Saved data entries
===

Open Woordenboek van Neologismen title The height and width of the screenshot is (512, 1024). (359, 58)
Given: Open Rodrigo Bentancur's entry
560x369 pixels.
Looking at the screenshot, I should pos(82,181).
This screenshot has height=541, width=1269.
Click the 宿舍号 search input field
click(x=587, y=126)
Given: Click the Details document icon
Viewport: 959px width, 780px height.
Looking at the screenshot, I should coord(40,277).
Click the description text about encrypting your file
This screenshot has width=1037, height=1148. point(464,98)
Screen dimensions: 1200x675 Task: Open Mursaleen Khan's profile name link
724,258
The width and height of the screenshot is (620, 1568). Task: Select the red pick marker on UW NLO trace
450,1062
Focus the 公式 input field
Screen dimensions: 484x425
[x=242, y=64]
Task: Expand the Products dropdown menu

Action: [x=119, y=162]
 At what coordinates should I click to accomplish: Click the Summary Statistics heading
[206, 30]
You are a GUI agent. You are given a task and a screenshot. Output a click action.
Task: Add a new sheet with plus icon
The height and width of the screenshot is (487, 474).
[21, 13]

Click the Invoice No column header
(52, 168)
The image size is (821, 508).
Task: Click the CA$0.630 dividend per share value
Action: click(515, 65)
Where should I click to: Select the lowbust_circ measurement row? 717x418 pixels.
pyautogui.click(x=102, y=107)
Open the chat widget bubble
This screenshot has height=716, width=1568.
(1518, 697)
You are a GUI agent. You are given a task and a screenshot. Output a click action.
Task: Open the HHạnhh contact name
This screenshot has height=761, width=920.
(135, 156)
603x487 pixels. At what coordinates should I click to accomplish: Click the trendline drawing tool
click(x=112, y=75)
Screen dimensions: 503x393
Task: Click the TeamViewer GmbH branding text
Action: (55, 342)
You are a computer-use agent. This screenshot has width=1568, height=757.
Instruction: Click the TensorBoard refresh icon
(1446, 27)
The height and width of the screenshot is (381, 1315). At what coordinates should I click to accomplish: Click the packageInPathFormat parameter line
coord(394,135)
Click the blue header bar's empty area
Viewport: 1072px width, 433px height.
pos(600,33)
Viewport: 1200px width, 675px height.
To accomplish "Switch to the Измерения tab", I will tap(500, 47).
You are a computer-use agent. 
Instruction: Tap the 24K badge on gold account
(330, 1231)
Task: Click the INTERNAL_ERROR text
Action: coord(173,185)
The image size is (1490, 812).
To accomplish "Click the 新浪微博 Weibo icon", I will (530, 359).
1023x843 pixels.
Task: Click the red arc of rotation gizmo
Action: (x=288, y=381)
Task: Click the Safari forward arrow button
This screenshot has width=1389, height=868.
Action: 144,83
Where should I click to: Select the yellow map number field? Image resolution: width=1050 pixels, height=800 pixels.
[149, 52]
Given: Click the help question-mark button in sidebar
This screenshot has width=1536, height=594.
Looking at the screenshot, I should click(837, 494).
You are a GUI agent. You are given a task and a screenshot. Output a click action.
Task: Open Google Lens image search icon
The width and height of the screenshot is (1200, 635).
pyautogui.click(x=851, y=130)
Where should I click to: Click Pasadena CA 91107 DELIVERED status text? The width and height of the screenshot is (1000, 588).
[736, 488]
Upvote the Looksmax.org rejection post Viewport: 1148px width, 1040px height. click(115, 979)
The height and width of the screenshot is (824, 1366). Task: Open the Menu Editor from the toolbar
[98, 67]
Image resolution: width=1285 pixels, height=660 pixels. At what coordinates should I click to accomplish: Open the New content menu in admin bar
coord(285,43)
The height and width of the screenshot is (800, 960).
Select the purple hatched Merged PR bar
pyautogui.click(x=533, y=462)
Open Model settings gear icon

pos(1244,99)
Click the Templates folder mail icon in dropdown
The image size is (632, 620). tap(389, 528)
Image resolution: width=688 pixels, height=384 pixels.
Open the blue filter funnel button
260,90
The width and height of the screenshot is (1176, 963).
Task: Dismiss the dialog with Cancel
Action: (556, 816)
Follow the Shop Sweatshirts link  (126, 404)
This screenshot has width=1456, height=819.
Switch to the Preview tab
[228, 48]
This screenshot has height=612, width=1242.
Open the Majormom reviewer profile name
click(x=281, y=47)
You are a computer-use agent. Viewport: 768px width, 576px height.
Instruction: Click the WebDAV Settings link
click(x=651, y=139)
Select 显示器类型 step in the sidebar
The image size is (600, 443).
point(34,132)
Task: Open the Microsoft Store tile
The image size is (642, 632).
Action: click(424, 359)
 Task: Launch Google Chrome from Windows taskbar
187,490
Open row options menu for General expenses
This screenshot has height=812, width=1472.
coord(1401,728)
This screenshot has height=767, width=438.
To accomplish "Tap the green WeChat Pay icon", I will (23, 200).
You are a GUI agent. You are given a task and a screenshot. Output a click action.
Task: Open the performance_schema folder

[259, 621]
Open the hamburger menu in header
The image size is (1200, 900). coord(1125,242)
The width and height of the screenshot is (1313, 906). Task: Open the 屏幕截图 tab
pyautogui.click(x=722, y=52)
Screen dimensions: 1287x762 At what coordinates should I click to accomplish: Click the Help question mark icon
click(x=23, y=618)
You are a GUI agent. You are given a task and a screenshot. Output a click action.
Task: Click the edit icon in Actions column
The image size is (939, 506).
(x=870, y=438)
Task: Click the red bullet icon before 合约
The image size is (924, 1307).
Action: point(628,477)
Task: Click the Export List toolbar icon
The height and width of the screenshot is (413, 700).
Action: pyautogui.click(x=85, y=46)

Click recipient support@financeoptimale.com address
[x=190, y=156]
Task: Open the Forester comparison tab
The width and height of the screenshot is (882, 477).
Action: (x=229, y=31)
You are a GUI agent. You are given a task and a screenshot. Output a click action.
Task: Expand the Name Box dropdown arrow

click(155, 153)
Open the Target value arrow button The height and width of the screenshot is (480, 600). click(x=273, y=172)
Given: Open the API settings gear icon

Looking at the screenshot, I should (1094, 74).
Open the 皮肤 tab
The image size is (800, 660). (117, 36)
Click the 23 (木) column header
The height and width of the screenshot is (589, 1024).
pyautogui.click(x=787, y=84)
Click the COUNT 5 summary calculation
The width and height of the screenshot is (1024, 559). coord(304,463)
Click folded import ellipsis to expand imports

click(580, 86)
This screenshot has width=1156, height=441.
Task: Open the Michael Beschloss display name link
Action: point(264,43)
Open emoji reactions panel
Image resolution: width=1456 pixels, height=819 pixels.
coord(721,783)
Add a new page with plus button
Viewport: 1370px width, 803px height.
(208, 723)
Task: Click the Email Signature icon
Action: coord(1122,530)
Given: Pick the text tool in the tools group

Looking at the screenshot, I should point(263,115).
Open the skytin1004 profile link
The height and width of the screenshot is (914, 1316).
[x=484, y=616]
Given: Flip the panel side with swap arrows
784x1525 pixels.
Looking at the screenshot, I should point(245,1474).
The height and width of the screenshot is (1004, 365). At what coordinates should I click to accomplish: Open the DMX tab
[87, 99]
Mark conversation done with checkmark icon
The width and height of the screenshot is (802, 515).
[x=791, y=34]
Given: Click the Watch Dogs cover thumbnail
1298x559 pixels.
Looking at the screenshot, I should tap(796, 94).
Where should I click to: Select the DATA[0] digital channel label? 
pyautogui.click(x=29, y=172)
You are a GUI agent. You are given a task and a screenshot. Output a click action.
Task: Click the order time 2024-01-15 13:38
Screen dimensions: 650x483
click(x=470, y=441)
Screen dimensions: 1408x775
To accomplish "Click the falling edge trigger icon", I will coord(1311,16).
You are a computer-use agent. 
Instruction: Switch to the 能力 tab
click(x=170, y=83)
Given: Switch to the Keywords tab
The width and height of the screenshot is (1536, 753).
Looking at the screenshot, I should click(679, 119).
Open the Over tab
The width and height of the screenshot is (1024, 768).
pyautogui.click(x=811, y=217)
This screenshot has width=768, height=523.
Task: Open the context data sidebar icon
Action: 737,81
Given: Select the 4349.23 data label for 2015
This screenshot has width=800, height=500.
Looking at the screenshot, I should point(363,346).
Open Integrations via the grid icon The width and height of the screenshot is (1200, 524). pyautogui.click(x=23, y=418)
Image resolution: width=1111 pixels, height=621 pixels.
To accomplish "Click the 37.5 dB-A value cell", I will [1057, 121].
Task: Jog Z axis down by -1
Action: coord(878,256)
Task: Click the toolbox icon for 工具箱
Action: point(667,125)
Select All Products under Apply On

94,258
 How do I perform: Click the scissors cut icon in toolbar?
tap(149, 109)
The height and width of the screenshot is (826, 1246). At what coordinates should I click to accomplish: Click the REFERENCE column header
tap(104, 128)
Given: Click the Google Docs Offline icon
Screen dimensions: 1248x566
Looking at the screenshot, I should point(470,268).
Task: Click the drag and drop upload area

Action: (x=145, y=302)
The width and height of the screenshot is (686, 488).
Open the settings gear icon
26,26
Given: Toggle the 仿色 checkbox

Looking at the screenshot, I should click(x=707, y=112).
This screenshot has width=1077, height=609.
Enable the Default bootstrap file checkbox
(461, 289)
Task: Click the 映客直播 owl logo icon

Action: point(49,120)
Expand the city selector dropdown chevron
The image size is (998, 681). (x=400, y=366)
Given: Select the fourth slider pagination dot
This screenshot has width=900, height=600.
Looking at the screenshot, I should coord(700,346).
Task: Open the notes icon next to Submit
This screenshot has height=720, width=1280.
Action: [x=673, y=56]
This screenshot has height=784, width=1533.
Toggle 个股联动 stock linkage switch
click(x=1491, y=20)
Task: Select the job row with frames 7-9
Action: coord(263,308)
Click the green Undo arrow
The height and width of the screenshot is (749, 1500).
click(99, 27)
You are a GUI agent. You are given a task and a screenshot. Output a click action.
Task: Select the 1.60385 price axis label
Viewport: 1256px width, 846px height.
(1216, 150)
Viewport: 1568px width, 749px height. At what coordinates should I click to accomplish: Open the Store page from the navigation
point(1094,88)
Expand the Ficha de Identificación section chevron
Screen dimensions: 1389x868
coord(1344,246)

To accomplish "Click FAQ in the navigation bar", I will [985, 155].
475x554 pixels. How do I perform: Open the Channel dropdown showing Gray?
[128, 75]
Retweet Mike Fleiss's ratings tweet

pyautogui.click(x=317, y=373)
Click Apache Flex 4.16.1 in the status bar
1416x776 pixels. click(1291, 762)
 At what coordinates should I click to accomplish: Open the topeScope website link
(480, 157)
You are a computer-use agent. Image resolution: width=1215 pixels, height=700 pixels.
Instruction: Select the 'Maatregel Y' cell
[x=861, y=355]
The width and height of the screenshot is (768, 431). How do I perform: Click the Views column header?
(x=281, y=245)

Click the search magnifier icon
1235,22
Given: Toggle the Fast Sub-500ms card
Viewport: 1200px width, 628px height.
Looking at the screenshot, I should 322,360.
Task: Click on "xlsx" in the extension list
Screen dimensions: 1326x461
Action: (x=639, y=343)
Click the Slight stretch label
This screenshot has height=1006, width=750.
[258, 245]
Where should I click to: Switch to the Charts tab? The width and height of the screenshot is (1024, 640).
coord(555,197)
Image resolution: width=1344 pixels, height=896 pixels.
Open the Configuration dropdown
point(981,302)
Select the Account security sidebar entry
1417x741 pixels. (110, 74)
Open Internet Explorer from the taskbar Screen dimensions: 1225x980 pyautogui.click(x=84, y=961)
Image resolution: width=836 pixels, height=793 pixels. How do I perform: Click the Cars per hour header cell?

===

> Brief
The response must consist of the lines above, from the first one through the line containing "Viewport: 1200px width, 675px height.", reproduced exactly.

> Exercise response
Open Woordenboek van Neologismen title The height and width of the screenshot is (512, 1024). (359, 58)
Given: Open Rodrigo Bentancur's entry
560x369 pixels.
Looking at the screenshot, I should pos(82,181).
This screenshot has height=541, width=1269.
Click the 宿舍号 search input field
click(x=587, y=126)
Given: Click the Details document icon
Viewport: 959px width, 780px height.
Looking at the screenshot, I should coord(40,277).
Click the description text about encrypting your file
This screenshot has width=1037, height=1148. point(464,98)
Screen dimensions: 1200x675 Task: Open Mursaleen Khan's profile name link
724,258
The width and height of the screenshot is (620, 1568). Task: Select the red pick marker on UW NLO trace
450,1062
Focus the 公式 input field
Screen dimensions: 484x425
[x=242, y=64]
Task: Expand the Products dropdown menu

Action: [x=119, y=162]
 At what coordinates should I click to accomplish: Click the Summary Statistics heading
[206, 30]
You are a GUI agent. You are given a task and a screenshot. Output a click action.
Task: Add a new sheet with plus icon
The height and width of the screenshot is (487, 474).
[21, 13]

Click the Invoice No column header
(52, 168)
The image size is (821, 508).
Task: Click the CA$0.630 dividend per share value
Action: click(515, 65)
Where should I click to: Select the lowbust_circ measurement row? 717x418 pixels.
pyautogui.click(x=102, y=107)
Open the chat widget bubble
This screenshot has height=716, width=1568.
(1518, 697)
You are a GUI agent. You are given a task and a screenshot. Output a click action.
Task: Open the HHạnhh contact name
This screenshot has height=761, width=920.
(135, 156)
603x487 pixels. At what coordinates should I click to accomplish: Click the trendline drawing tool
click(x=112, y=75)
Screen dimensions: 503x393
Task: Click the TeamViewer GmbH branding text
Action: (55, 342)
You are a computer-use agent. This screenshot has width=1568, height=757.
Instruction: Click the TensorBoard refresh icon
(1446, 27)
The height and width of the screenshot is (381, 1315). At what coordinates should I click to accomplish: Click the packageInPathFormat parameter line
coord(394,135)
Click the blue header bar's empty area
Viewport: 1072px width, 433px height.
pos(600,33)
Viewport: 1200px width, 675px height.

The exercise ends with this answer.